What to do
For this listing, the lines between the one holding "Құттықтаулар (281, 331)" and the one holding "Facebook (685, 1463)", inclusive, must be set down exactly.

Dataset entries

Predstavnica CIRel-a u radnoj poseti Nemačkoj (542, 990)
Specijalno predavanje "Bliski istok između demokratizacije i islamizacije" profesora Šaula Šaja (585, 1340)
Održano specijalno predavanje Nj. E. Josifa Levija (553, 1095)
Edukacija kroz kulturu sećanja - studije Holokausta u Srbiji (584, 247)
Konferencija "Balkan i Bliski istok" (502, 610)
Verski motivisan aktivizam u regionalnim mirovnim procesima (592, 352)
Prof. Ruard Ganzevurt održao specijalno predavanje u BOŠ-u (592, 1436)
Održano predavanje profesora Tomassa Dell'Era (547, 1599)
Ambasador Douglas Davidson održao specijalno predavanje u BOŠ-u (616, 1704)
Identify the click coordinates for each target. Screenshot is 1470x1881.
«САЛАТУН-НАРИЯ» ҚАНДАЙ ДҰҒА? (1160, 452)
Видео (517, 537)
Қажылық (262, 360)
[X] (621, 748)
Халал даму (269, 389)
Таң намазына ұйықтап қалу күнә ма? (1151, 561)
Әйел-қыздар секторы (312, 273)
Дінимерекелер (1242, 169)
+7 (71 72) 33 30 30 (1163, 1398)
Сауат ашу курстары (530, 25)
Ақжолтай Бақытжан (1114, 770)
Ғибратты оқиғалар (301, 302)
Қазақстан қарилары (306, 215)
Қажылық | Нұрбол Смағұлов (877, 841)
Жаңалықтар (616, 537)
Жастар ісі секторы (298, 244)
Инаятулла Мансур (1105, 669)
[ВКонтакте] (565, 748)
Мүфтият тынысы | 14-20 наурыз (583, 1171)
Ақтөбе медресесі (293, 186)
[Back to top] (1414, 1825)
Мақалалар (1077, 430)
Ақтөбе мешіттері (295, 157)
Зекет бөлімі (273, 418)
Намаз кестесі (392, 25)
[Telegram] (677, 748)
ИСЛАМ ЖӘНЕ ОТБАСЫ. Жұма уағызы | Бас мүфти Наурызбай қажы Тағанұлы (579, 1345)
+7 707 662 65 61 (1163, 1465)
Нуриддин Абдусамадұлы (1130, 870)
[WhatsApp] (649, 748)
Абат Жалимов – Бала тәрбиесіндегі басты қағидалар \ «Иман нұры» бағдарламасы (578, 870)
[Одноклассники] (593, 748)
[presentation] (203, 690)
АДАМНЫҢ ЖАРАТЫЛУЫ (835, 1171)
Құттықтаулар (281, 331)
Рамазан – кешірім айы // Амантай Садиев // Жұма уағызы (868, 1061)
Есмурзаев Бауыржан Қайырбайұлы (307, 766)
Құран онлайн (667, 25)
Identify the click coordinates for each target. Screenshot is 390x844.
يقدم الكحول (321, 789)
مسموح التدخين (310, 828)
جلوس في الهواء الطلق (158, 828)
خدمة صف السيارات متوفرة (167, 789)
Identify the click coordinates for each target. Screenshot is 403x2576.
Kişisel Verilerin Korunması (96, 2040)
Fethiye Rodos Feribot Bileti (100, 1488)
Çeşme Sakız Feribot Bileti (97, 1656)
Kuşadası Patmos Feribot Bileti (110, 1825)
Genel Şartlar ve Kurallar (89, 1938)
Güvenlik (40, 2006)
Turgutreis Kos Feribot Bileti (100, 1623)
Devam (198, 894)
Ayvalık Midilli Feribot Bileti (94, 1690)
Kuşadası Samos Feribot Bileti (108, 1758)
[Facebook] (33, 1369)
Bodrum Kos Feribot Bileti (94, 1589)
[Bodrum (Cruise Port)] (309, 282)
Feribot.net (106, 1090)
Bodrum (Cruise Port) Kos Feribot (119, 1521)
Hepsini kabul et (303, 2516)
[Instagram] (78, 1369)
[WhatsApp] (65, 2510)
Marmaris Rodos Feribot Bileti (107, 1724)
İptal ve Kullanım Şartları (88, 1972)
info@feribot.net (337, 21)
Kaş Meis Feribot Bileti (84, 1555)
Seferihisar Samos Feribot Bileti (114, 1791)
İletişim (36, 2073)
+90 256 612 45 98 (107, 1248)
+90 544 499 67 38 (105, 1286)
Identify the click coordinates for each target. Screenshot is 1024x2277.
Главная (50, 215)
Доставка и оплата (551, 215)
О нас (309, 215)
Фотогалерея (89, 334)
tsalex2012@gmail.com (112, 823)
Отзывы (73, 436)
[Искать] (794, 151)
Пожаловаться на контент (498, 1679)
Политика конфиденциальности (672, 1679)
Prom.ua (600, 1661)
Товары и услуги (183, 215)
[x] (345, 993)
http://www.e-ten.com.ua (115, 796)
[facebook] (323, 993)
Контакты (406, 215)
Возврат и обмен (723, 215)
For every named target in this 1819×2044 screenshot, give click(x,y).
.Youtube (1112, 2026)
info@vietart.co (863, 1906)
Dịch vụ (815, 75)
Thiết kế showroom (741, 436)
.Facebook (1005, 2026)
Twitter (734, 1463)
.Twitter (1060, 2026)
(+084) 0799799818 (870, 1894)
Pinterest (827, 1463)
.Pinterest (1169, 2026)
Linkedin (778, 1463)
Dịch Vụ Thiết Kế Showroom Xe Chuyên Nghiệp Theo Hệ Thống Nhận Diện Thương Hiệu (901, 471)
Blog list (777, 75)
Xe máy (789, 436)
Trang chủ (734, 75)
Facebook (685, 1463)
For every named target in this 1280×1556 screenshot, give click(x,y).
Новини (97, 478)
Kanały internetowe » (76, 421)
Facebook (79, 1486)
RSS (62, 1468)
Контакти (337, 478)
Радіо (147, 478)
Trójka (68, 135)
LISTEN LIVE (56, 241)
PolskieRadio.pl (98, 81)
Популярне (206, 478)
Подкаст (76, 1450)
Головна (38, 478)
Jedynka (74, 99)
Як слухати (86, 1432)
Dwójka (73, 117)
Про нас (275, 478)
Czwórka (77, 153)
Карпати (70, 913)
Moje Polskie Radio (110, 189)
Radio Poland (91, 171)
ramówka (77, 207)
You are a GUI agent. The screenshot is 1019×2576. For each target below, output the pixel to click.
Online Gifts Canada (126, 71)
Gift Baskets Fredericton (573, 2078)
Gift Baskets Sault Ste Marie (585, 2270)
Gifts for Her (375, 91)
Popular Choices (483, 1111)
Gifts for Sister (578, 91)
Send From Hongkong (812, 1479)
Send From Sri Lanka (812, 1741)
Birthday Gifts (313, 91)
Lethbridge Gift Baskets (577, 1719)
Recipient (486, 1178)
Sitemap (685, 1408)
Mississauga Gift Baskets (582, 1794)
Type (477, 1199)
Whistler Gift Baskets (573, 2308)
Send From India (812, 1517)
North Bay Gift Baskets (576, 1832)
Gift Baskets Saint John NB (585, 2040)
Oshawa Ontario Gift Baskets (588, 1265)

Answer to this task
Құттықтаулар (281, 331)
Рамазан – кешірім айы // Амантай Садиев // Жұма уағызы (868, 1061)
Есмурзаев Бауыржан Қайырбайұлы (307, 766)
Құран онлайн (667, 25)
Identify the click coordinates for each target. Screenshot is 390x844.
يقدم الكحول (321, 789)
مسموح التدخين (310, 828)
جلوس في الهواء الطلق (158, 828)
خدمة صف السيارات متوفرة (167, 789)
Identify the click coordinates for each target. Screenshot is 403x2576.
Kişisel Verilerin Korunması (96, 2040)
Fethiye Rodos Feribot Bileti (100, 1488)
Çeşme Sakız Feribot Bileti (97, 1656)
Kuşadası Patmos Feribot Bileti (110, 1825)
Genel Şartlar ve Kurallar (89, 1938)
Güvenlik (40, 2006)
Turgutreis Kos Feribot Bileti (100, 1623)
Devam (198, 894)
Ayvalık Midilli Feribot Bileti (94, 1690)
Kuşadası Samos Feribot Bileti (108, 1758)
[Facebook] (33, 1369)
Bodrum Kos Feribot Bileti (94, 1589)
[Bodrum (Cruise Port)] (309, 282)
Feribot.net (106, 1090)
Bodrum (Cruise Port) Kos Feribot (119, 1521)
Hepsini kabul et (303, 2516)
[Instagram] (78, 1369)
[WhatsApp] (65, 2510)
Marmaris Rodos Feribot Bileti (107, 1724)
İptal ve Kullanım Şartları (88, 1972)
info@feribot.net (337, 21)
Kaş Meis Feribot Bileti (84, 1555)
Seferihisar Samos Feribot Bileti (114, 1791)
İletişim (36, 2073)
+90 256 612 45 98 (107, 1248)
+90 544 499 67 38 (105, 1286)
Identify the click coordinates for each target. Screenshot is 1024x2277.
Главная (50, 215)
Доставка и оплата (551, 215)
О нас (309, 215)
Фотогалерея (89, 334)
tsalex2012@gmail.com (112, 823)
Отзывы (73, 436)
[Искать] (794, 151)
Пожаловаться на контент (498, 1679)
Политика конфиденциальности (672, 1679)
Prom.ua (600, 1661)
Товары и услуги (183, 215)
[x] (345, 993)
http://www.e-ten.com.ua (115, 796)
[facebook] (323, 993)
Контакты (406, 215)
Возврат и обмен (723, 215)
For every named target in this 1819×2044 screenshot, give click(x,y).
.Youtube (1112, 2026)
info@vietart.co (863, 1906)
Dịch vụ (815, 75)
Thiết kế showroom (741, 436)
.Facebook (1005, 2026)
Twitter (734, 1463)
.Twitter (1060, 2026)
(+084) 0799799818 (870, 1894)
Pinterest (827, 1463)
.Pinterest (1169, 2026)
Linkedin (778, 1463)
Dịch Vụ Thiết Kế Showroom Xe Chuyên Nghiệp Theo Hệ Thống Nhận Diện Thương Hiệu (901, 471)
Blog list (777, 75)
Xe máy (789, 436)
Trang chủ (734, 75)
Facebook (685, 1463)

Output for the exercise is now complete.